Question

A man weighs $75\;kg$ on the surface of the earth. What will his weight be on a geostationary satellite?

Answer 1

Recall that a geostationary satellite is a satellite that has its rotation synchronized with the rotation of the Earth about its axis. In such a case, think about what the relative velocity between the satellite and the Earth would be. To this end, determine the strength of the acceleration due to Earth’s gravity acting on the satellite moving with such a relative (orbital) velocity, which should subsequently lead you to the appropriate conclusion.

Formula Used:
Orbital speed $v_{orbital} = \sqrt{\dfrac{gR^2}{R+h}}$

Complete Solution:
Let us begin by understanding what a geostationary satellite is.

A geostationary satellite is a satellite that revolves around the earth with the same speed and direction as the rotation of the Earth about its axis (West to East). It appears to be motionless at a fixed point in space when viewed from the Earth’s surface, and the orbit around the Earth about which such a satellite orbits is called the geostationary equatorial orbit (GEO), and is usually located just above the Earth’s equator.

At this position, the speed of the GEO satellite should be about $3\;kms^{-1}$ at an altitude of about $35,786\;km$ from the surface of the Earth. The GEO is used by those satellites that are required to constantly be in the field of one particular place over Earth, like telecommunication satellites and weather monitoring satellites.

Now, we are given that a man weighs $75\;kg$ on the surface of the earth. We are required to reduce his weight if he was on a geostationary satellite.

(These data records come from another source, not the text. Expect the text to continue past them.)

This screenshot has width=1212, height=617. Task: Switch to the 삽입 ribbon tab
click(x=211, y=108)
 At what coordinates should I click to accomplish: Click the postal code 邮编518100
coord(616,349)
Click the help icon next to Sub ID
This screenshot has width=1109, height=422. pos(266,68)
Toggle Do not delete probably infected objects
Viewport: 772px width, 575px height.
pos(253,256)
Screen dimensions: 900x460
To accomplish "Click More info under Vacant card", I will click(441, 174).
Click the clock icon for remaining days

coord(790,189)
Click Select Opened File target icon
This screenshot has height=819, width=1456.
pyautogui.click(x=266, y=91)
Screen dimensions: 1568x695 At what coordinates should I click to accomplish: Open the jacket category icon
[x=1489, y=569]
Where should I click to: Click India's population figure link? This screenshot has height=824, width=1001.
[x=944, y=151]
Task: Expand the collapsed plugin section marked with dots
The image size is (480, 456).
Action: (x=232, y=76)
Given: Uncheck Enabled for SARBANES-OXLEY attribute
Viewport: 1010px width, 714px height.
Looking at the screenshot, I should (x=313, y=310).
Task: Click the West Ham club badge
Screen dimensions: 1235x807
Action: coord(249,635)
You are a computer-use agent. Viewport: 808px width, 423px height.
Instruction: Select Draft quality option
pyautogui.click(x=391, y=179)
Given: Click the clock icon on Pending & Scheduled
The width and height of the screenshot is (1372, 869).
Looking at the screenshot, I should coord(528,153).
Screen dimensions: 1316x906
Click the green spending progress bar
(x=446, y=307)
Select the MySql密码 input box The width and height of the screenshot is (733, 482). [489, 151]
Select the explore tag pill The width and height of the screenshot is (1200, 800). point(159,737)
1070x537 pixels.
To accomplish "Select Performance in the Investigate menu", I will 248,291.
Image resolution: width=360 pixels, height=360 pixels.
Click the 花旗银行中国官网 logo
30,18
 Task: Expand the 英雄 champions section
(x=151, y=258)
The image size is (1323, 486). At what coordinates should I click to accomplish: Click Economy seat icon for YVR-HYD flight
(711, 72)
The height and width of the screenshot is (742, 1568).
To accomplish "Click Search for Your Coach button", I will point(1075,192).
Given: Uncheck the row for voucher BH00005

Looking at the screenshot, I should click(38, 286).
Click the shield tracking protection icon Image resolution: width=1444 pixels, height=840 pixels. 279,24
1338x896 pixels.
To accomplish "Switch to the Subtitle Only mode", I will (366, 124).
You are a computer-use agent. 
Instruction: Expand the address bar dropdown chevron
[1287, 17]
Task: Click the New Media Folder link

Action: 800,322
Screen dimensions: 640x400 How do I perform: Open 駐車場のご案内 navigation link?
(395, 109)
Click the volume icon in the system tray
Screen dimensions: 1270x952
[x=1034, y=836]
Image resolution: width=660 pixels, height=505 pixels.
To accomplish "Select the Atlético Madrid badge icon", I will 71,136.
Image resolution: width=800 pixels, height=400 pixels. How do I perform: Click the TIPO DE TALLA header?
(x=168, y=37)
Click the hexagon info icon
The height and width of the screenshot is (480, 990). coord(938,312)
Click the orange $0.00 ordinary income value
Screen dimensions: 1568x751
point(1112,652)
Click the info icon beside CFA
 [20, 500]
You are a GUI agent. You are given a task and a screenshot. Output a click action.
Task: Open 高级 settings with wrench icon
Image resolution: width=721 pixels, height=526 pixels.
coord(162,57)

Recall that the relative position between the earth and a GEO satellite remains fixed throughout the trajectory of the satellite around the Earth. This means that the relative velocity between the GEO satellite and the Earth is zero.

Now, the standard expression for orbital velocity is given as:
$v_{orbital} = \sqrt{\dfrac{gR^2}{R+h}}$, where R is the radius of the Earth and h is the orbit height from the surface of the Earth.
$\Rightarrow v^2_{orbital} = \dfrac{gR^2}{R+h}$

Since the relative velocity between the satellite and the Earth is zero i.e., $v_{orbital}=0$
$\Rightarrow 0 = \dfrac{gR^2}{R+h} = gR^2$
We know that the radius of the Earth $R \neq 0$, this only means that $g=0$.

If the GEO satellite experiences no acceleration due to gravity, this means that the man would experience weightlessness.

Therefore, his weight on the geostationary satellite would be zero.

Note:
Do not get confused between geostationary satellites and geosynchronous satellites.
Though both types of satellites synchronize their orbit with the rotation of the Earth, the geostationary satellites have an orbit that lies on the same plane as the equator of the Earth, whereas Geosynchronous satellites can have a differently inclined plane of orbit around the Earth. This means that the time taken to orbit around the earth is the same for both types of satellites but geostationary satellites (orbiting about the equatorial plane) are just a special case of geosynchronous satellites (satellites rotating synchronously with Earth’s rotation in all different planes around the Earth).